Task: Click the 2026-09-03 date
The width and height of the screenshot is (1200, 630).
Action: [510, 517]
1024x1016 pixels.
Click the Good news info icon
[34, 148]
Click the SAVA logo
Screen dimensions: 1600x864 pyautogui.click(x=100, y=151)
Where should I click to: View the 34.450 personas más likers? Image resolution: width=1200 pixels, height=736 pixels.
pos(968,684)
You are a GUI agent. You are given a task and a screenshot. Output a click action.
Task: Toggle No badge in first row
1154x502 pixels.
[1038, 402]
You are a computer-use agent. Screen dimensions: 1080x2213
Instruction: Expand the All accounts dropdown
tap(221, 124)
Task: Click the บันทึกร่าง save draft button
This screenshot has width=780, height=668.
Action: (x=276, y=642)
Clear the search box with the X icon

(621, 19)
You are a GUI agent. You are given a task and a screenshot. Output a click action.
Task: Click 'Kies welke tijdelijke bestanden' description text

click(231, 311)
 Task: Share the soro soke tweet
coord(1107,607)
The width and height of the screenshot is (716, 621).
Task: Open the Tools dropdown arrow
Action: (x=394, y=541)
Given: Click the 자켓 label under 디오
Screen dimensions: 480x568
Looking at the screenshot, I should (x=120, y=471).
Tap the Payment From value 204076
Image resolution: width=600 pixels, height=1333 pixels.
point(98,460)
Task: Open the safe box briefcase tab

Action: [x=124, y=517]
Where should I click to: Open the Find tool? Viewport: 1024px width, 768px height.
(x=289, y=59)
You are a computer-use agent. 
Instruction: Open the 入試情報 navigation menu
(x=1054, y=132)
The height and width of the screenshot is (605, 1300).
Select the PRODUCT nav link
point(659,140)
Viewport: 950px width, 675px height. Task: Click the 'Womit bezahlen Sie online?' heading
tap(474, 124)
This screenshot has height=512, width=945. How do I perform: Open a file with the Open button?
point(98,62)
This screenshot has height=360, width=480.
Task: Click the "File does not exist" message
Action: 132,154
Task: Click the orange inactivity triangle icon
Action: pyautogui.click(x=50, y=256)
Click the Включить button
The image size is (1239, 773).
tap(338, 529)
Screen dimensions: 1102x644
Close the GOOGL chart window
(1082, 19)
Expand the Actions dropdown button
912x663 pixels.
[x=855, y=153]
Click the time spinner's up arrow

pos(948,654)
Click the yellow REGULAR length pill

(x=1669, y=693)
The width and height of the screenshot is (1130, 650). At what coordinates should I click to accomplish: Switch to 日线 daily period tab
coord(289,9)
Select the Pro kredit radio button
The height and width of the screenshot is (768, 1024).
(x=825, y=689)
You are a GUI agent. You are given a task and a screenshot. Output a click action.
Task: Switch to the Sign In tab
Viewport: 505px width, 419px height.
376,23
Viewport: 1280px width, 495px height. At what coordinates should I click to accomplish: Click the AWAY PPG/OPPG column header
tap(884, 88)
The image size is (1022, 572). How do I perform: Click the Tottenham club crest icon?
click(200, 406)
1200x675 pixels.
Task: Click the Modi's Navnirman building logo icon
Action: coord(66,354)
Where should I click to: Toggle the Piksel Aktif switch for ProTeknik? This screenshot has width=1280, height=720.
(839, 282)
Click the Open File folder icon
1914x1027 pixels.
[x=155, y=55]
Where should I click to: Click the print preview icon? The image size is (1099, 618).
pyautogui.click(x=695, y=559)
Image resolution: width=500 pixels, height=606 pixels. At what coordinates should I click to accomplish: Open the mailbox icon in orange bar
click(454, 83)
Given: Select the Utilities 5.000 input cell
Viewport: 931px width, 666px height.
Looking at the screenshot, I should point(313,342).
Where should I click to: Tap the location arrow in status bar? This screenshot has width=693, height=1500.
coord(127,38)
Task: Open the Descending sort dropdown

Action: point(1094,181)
■ ■ ■ ■
▸ Exercise
Would you please reproduce all of the lines above exactly?

▸ Written reply
Task: Click the 2026-09-03 date
The width and height of the screenshot is (1200, 630).
Action: [510, 517]
1024x1016 pixels.
Click the Good news info icon
[34, 148]
Click the SAVA logo
Screen dimensions: 1600x864 pyautogui.click(x=100, y=151)
Where should I click to: View the 34.450 personas más likers? Image resolution: width=1200 pixels, height=736 pixels.
pos(968,684)
You are a GUI agent. You are given a task and a screenshot. Output a click action.
Task: Toggle No badge in first row
1154x502 pixels.
[1038, 402]
You are a computer-use agent. Screen dimensions: 1080x2213
Instruction: Expand the All accounts dropdown
tap(221, 124)
Task: Click the บันทึกร่าง save draft button
This screenshot has width=780, height=668.
Action: (x=276, y=642)
Clear the search box with the X icon

(621, 19)
You are a GUI agent. You are given a task and a screenshot. Output a click action.
Task: Click 'Kies welke tijdelijke bestanden' description text

click(231, 311)
 Task: Share the soro soke tweet
coord(1107,607)
The width and height of the screenshot is (716, 621).
Task: Open the Tools dropdown arrow
Action: (x=394, y=541)
Given: Click the 자켓 label under 디오
Screen dimensions: 480x568
Looking at the screenshot, I should (x=120, y=471).
Tap the Payment From value 204076
Image resolution: width=600 pixels, height=1333 pixels.
point(98,460)
Task: Open the safe box briefcase tab

Action: [x=124, y=517]
Where should I click to: Open the Find tool? Viewport: 1024px width, 768px height.
(x=289, y=59)
You are a computer-use agent. 
Instruction: Open the 入試情報 navigation menu
(x=1054, y=132)
The height and width of the screenshot is (605, 1300).
Select the PRODUCT nav link
point(659,140)
Viewport: 950px width, 675px height. Task: Click the 'Womit bezahlen Sie online?' heading
tap(474, 124)
This screenshot has height=512, width=945. How do I perform: Open a file with the Open button?
point(98,62)
This screenshot has height=360, width=480.
Task: Click the "File does not exist" message
Action: 132,154
Task: Click the orange inactivity triangle icon
Action: pyautogui.click(x=50, y=256)
Click the Включить button
The image size is (1239, 773).
tap(338, 529)
Screen dimensions: 1102x644
Close the GOOGL chart window
(1082, 19)
Expand the Actions dropdown button
912x663 pixels.
[x=855, y=153]
Click the time spinner's up arrow

pos(948,654)
Click the yellow REGULAR length pill

(x=1669, y=693)
The width and height of the screenshot is (1130, 650). At what coordinates should I click to accomplish: Switch to 日线 daily period tab
coord(289,9)
Select the Pro kredit radio button
The height and width of the screenshot is (768, 1024).
(x=825, y=689)
You are a GUI agent. You are given a task and a screenshot. Output a click action.
Task: Switch to the Sign In tab
Viewport: 505px width, 419px height.
376,23
Viewport: 1280px width, 495px height. At what coordinates should I click to accomplish: Click the AWAY PPG/OPPG column header
tap(884, 88)
The image size is (1022, 572). How do I perform: Click the Tottenham club crest icon?
click(200, 406)
1200x675 pixels.
Task: Click the Modi's Navnirman building logo icon
Action: coord(66,354)
Where should I click to: Toggle the Piksel Aktif switch for ProTeknik? This screenshot has width=1280, height=720.
(839, 282)
Click the Open File folder icon
1914x1027 pixels.
[x=155, y=55]
Where should I click to: Click the print preview icon? The image size is (1099, 618).
pyautogui.click(x=695, y=559)
Image resolution: width=500 pixels, height=606 pixels. At what coordinates should I click to accomplish: Open the mailbox icon in orange bar
click(454, 83)
Given: Select the Utilities 5.000 input cell
Viewport: 931px width, 666px height.
Looking at the screenshot, I should point(313,342).
Where should I click to: Tap the location arrow in status bar? This screenshot has width=693, height=1500.
coord(127,38)
Task: Open the Descending sort dropdown

Action: point(1094,181)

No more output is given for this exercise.